Barber comes from the Anglo-French word Barbour, which is rooted in the Latin word for ''beard'', Barba.
Barbering is unsurprisingly an ancient profession with the earliest recorded example of a barbering razors discovered in ancient Egypt in 3500 BC being over 20,000 years old! The earliest records of men lead us to believe the barbers were among the foremost people in their tribes. they were seen as medicine men, priests, and religious figures. We are not talking Catholicism here either, primitive men were incredibly superstitious. believing in good and bad spirits which were seen to enter the body through the hair on the head and subsequently must be removed/driven out the body by removing the hair. I can personally assure you we try and drive out all bad spirits with every cut we provide! also most men in this period preferred to remain clean shaven to prevent and avoid skin diseases. Barbers would also perform religious ceremonies such as weddings and baptisms.
Barbering was introduced in Rome in 296 BC with all Free men of Rome being required to be clean shave and all slaves required to wear a beard, hence the word 'Barbarians' as the name used during that period to describe the bearded tribes.
during the third century, BC, Under the reign of Alexander the Great the Macedonians began their conquest of Asia and lost several battles with the Persians as they grabbed the Macedonians by their beards, pulled them to the grounds and speared them. This resulted in Alexander the great announcing a general order that all soldiers be clean shaven.
Now we move on to the strangest title us barbers had, the Barber Surgeon! it is literally what it sounds like! During the Middle Ages Barber Surgeons were considered one of the most common European medical practitioners. They were generally charged with caring for soldiers during and after battle. In this era surgery was never carried out by practitioners but Barbers, as they carried razors and coordination indispensable to their trade, who were called upon for numerous tasks ranging from cutting hair to tooth pulling, bloodletting, cupping therapy and even amputating limbs! these men often has less training than I have had!! that would not fill me with any confidence!!
During the Middle Ages catholic Monks have their very recognizable 'tonsure' (the baldness on the top of their head), this created a big market for barbers as each individual monastery had to hire and train a barber. these barbers would also perform bloodletting and other minor surgeries. The first barber surgeon that were recognized working in these monasteries was from around 1000 AD.
Normal recognition of their skills (in England) goes back to 1540, when the fellowship of surgeons merged with the company of barbers, a London livery company, to form the ‘Company of Barber-Surgeons’.
This was then put under pressure by the medical profession and in 1745 they parted ways and separately became the Barbers’ company and the company of surgeons. In 1800 a royal charter college of surgeons in London came to fruition.
Our final piece of barbershop history is about the barbers pole. Seemingly an object we have all associated with barbershops has a bit of a sinister meaning!
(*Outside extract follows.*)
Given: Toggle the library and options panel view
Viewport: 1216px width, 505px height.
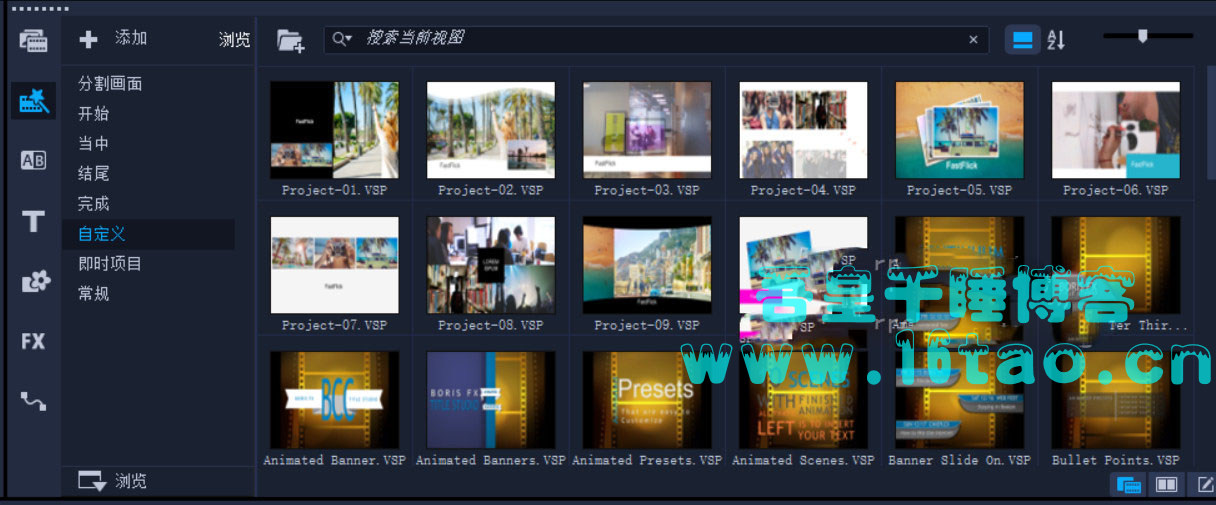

During the era of barber-surgeons they needed to let people know the services that were provided within, they often used to leave bowls of blood in the window to advertise but they soon drifted away from this, then was born the barber pole! Red to indicate blood and white to indicate the bandages. The red and white was associated with surgeons and the white and blue was associated with barbering. When the two professions separated the barbers kept the pole.
Today I am sure you will be incredibly happy to hear that us barbers are not performing surgery, just performing hair miracles! Barbering is such an expressive and artistic job and from what you have just read a very fascinating trade with a very surprising history!
I am incredibly lucky to be 9 years into a career that I love and have done since I picked up my first pair of scissors in 2013! Thank you for taking the time to read about the history of our beloved trade.